How fast was the car moving?
First, a quick assumption. I will assume that the frame rate on the video is correct (meaning not slowed down). Colin already looked up the length of the Chevy Impala on Wikipedia for me. It has a length of 5.09 meters (I need that to scale the video).
This is the data I get from Tracker Video. The graph below is the x-position of the car with a line fit to the part of the motion before it hit the "ramp". Note that since the car is moving to the left, it has a negative x-velocity.
So, this says the car is moving 24 m/s or 53 mph. Wow. Zooming fast for a toll booth. Notice the speed after the ramp.

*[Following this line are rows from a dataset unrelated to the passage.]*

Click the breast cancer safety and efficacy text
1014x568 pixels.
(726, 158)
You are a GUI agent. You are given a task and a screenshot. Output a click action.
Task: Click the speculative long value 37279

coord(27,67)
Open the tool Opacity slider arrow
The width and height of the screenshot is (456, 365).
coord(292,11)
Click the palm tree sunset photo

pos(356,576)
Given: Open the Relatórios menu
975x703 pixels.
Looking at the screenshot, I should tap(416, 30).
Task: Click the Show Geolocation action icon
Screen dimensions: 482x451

That is the same data with a line fit to the part of the motion after the ramp. This gives a x-velocity of 15 m/s or 33 mph. The car slows down because the ramp exerted a horizontal force on it in the direction opposite to the way it was moving. Now, how about the vertical motion?
I don't really have too many data points for while the car is in the air, but fitting a parabola to this data, I get a vertical acceleration of only 1.8 m/s2. That is odd. Let me try marking a different location on the car - this will give me a couple more frames of data. This is from the back end of the car.

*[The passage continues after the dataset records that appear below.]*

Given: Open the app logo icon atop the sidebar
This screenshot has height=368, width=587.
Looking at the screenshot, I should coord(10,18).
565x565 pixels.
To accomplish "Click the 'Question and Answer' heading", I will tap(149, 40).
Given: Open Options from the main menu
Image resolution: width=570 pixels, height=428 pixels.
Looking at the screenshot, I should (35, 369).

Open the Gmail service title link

This gives a vertical acceleration of about 10 m/s2. That seems better. Here I had a good 4 frames of data using the back end. Notice that the vertical velocity before the ramp is positive. It looks like the back end of the car is coming up as though it were braking. Maybe.
Nice, thank you! :)
The car does veer to the driver's left while in the air so she must have hit it off CoG to the left, so perhaps that is skewing the 1.8 m/s^2?
The car is definitely braking before the ramp as can be seen by the smoke coming from the tires.
So many more questions. How high did the car go? How far did it go? How long was it airborne? If it landed on its wheels, with a reasonable assumption of the spring constants of the coil/leaf springs and seat springs, what was the maximum (de)acceleration of the passengers? The car is clearly rotating counterclockwise (when viewed from behind) along its longitudinal axis - given its airborne time, which face of the vehicle hit the ground?
I wouldn't expect answers immediately ;)
If the car was braking, as it has disc brakes in the front at the bare minimum, the front end would likely have dipped instead of lifting up.